→ **Task to carry out**
Set down exactly the lines from the one containing "Screen dimensions: 904x546" to the final line of the records below, with every picture omitted.

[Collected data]
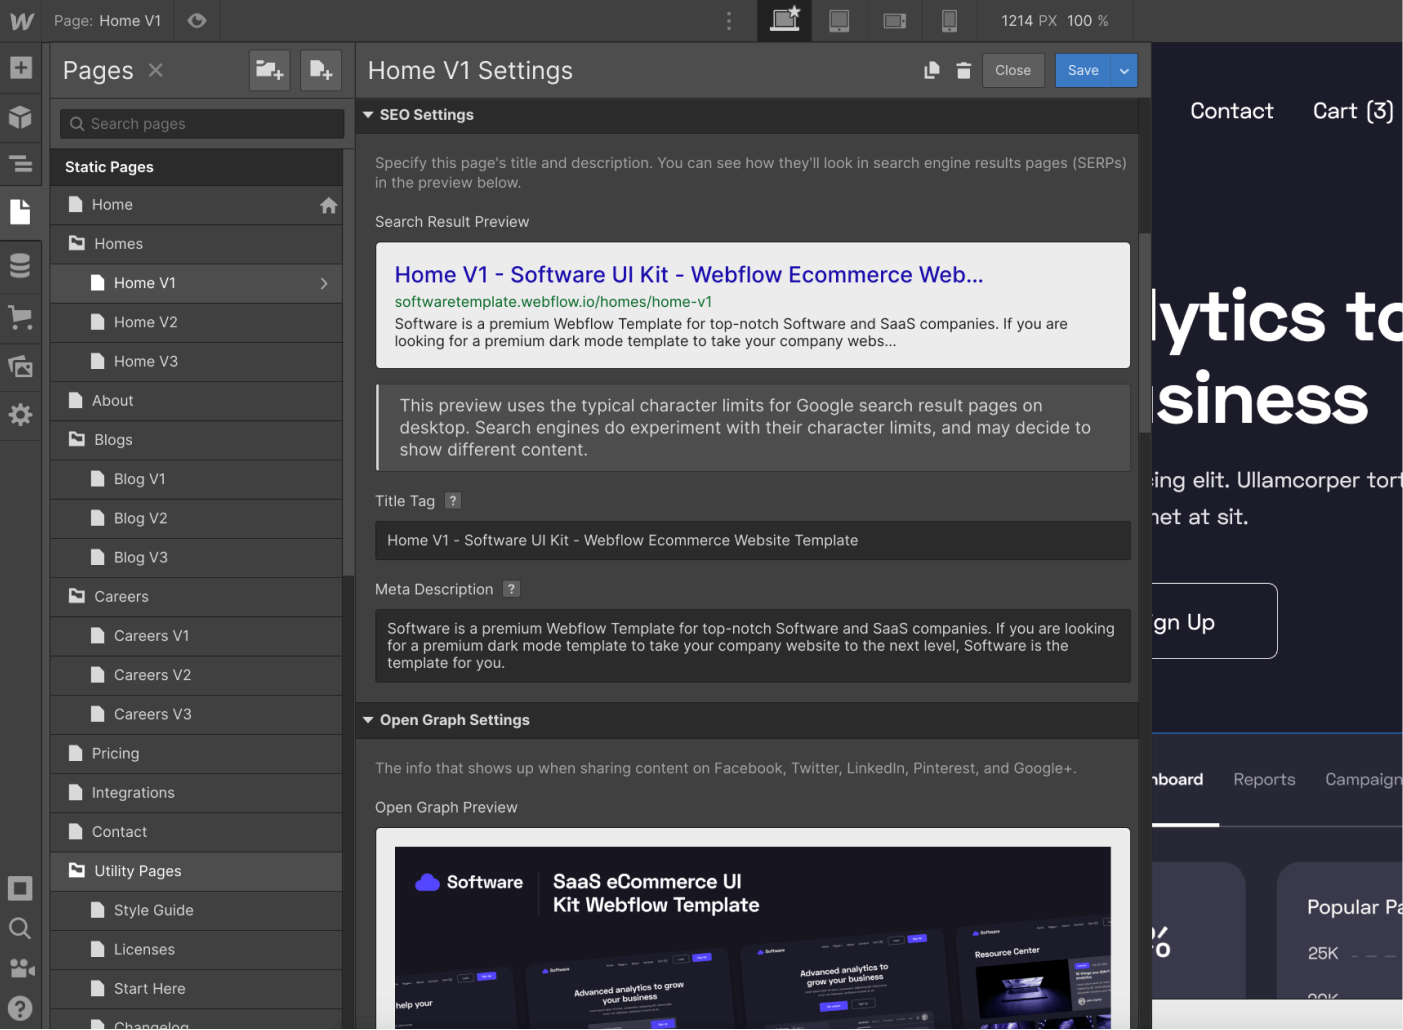Click the duplicate page settings icon
The height and width of the screenshot is (1030, 1403).
[x=931, y=70]

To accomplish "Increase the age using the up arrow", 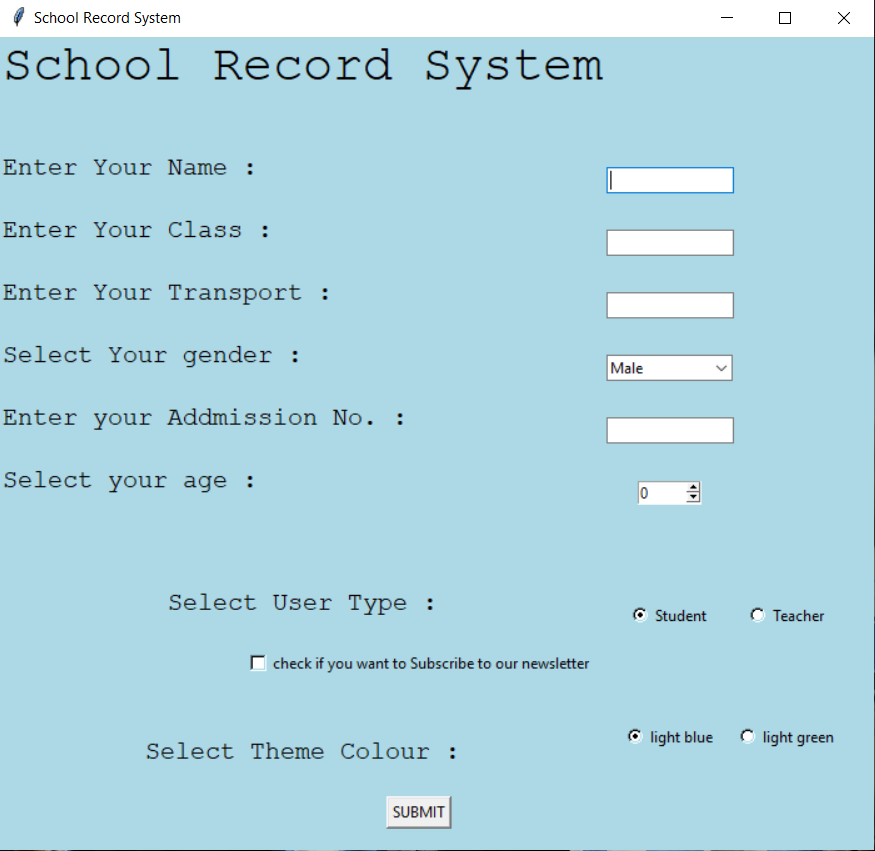I will point(693,487).
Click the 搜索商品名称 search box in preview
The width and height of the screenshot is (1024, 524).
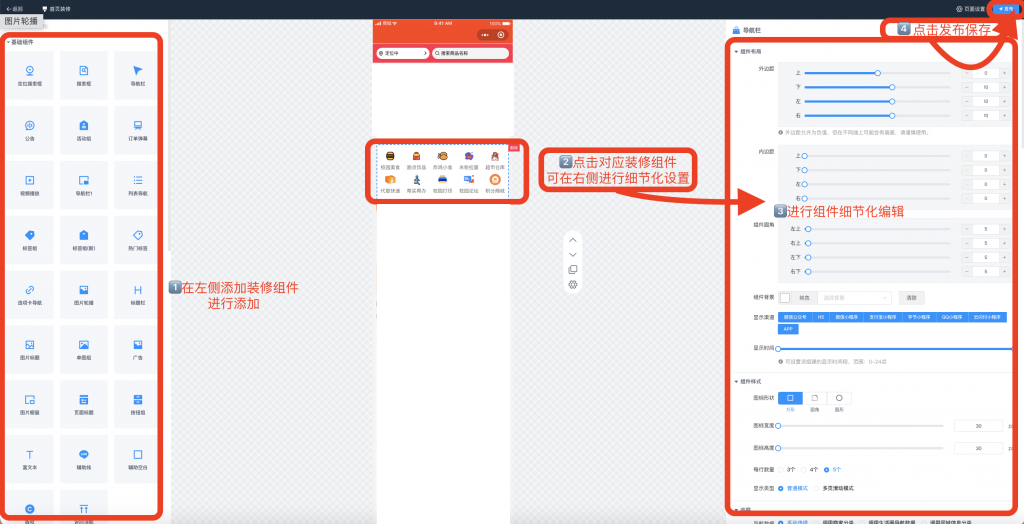tap(469, 52)
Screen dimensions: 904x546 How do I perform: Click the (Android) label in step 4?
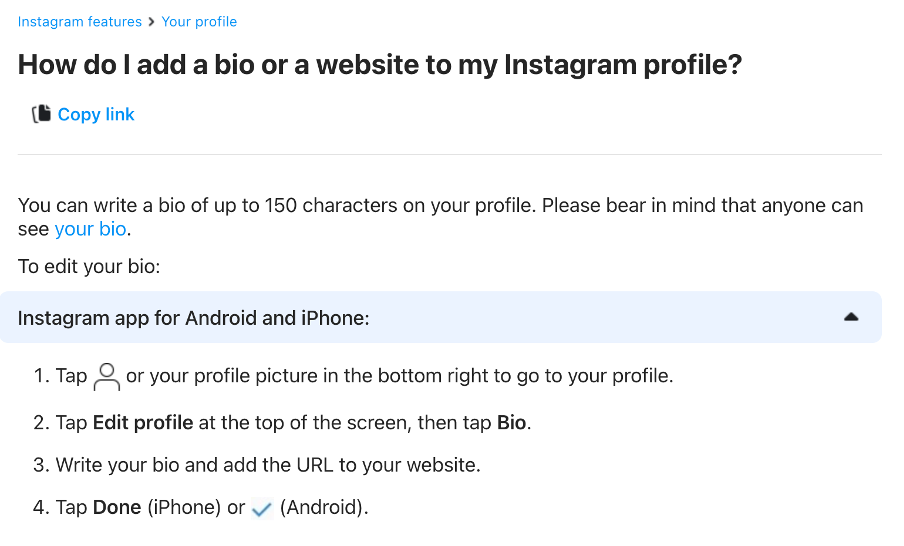point(324,507)
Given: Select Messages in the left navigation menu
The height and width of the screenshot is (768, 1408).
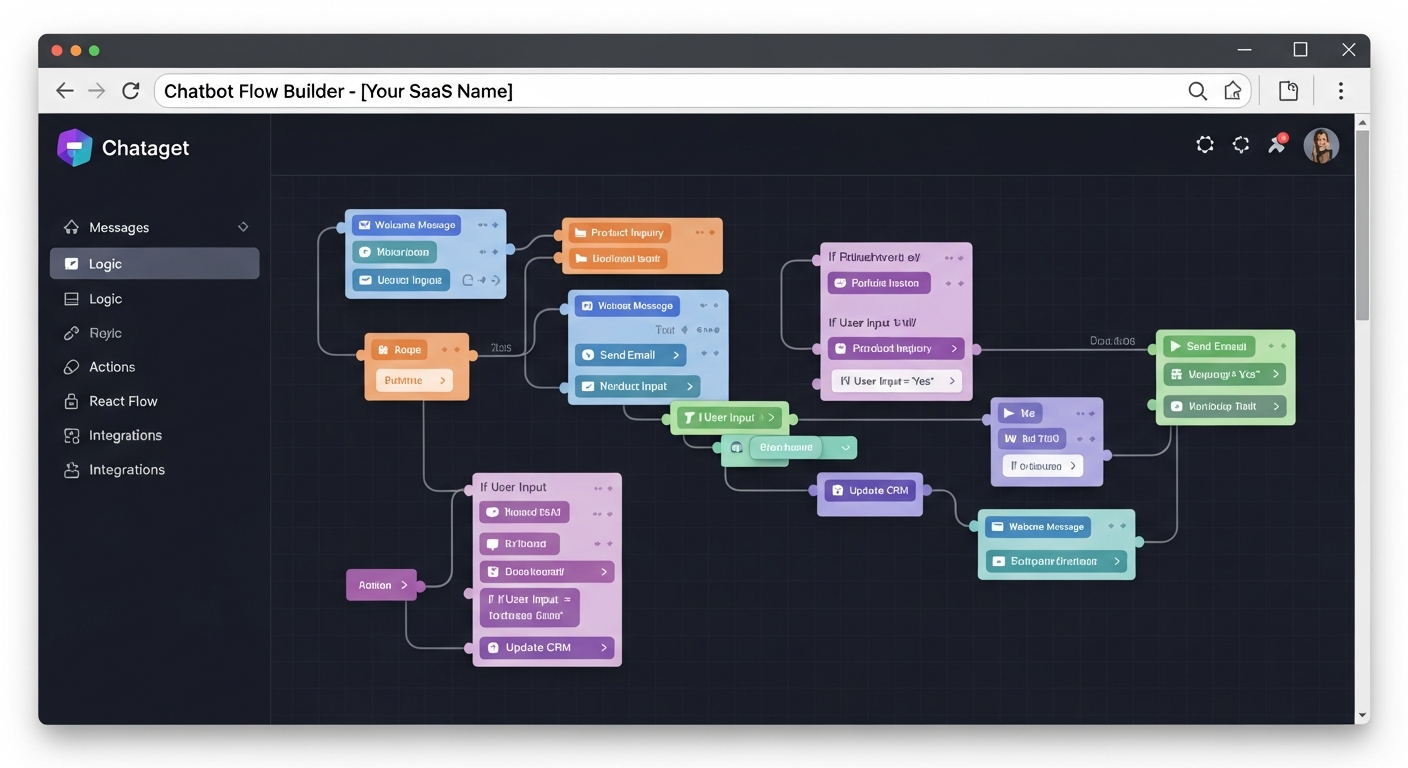Looking at the screenshot, I should 119,227.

→ **Task answer**
Screen dimensions: 904x546 How do I perform: Click the (Android) label in step 4?
point(324,507)
Given: Select Messages in the left navigation menu
The height and width of the screenshot is (768, 1408).
Looking at the screenshot, I should 119,227.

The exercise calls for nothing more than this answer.